What to do |
a) Rewrite the stretch of the chicken genetics abstract from "Department of Animal" through "and toe length.", putting "indigenous chickens" in place of "local chickens".
b) According to the chicken genetics abstract, what range did the frequencies of the dominant gene carriers fall within?

Supplied text |
——————

T R Fayeye, K L Ayorinde, V Ojo and O M Adesina

Department of Animal Production, Faculty of Agriculture, University of Ilorin, Nigeria
fayetiro@yahoo.com


Abstract

Gene frequencies and influence of four major genes on body weight and body size parameters were studied in populations of adult local chickens in Nigeria. The major genes studied were Naked-neck (Na), frizzle (F), polydactyly (Po) and ptylopody (Fsh). Body size parameters measured were body length, body girth, wing length, keel length, shank length, shank diameter and toe length.

The frequencies of the dominant genes carriers were between 0.02 and 0.03. The values were much lower than the expected mendelian value of 0.75 for dominant alleles. Polydactyl birds were significantly (P<0.05) superior in body girth and shank length compared with ptylopod and normal birds. Both polydactyl and ptylopod birds were superior to normal birds in all the measured traits, except for the shank length. Normal feathered birds were superior to Naked-neck and Frizzle birds in most of the metric traits. These superiorities were however not statistically significant (P>0.05). The genetic effects of sex on body weight and body size parameters were about the same except that the values for female were negative. The present work suggest that the potential of thermoregulatory Naked-neck and frizzle genes to improve body weight and body size may not be realized in Nigerian local chickens because of their small body size which confers them with a general adaptation.

Management of birds in a controlled environment may help to further prove the superiority of polydactyl and ptylopod birds. It is important to stem the negative selection against the dominant alleles through village level extension service.

——————

Information shown |
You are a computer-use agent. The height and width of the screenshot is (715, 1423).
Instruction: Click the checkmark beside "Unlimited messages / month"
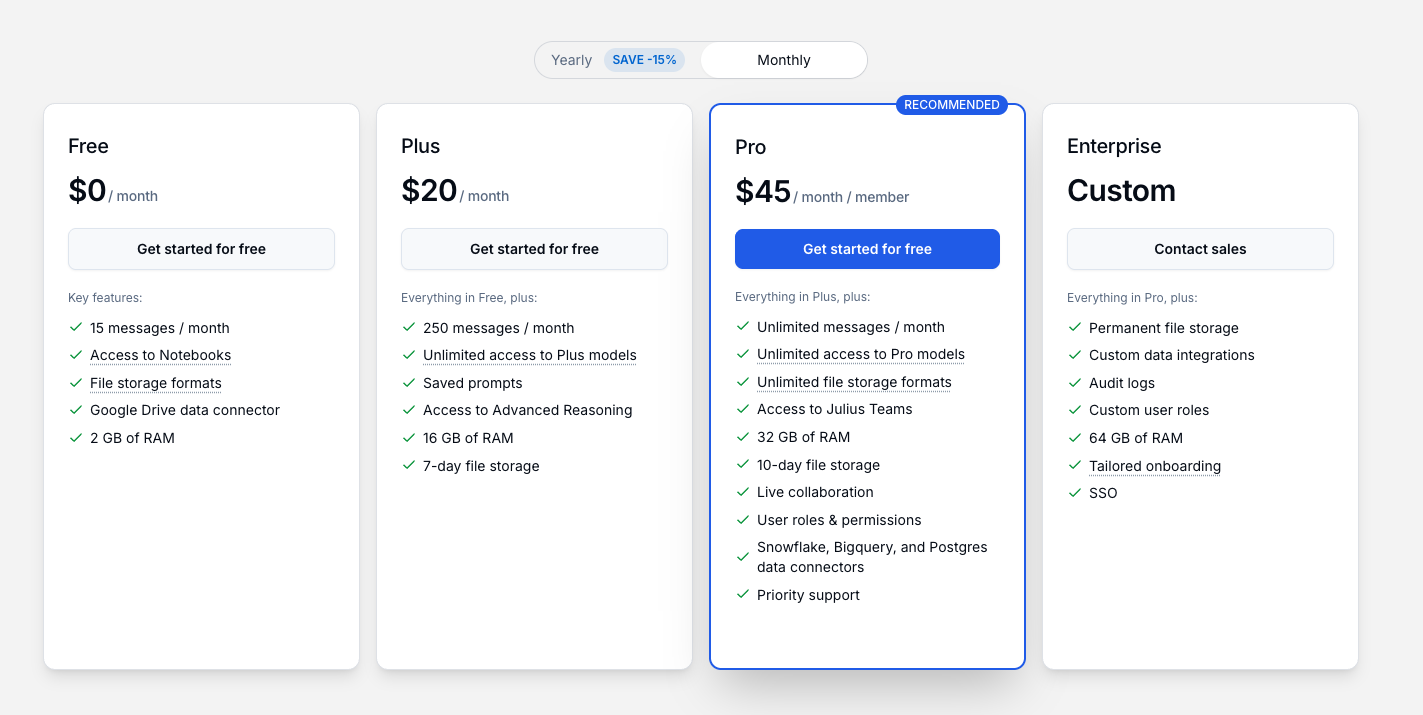pyautogui.click(x=743, y=327)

——————

Answers to this exercise |
a)
Department of Animal Production, Faculty of Agriculture, University of Ilorin, Nigeria
fayetiro@yahoo.com


Abstract

Gene frequencies and influence of four major genes on body weight and body size parameters were studied in populations of adult indigenous chickens in Nigeria. The major genes studied were Naked-neck (Na), frizzle (F), polydactyly (Po) and ptylopody (Fsh). Body size parameters measured were body length, body girth, wing length, keel length, shank length, shank diameter and toe length.

b) They fell between 0.02 and 0.03.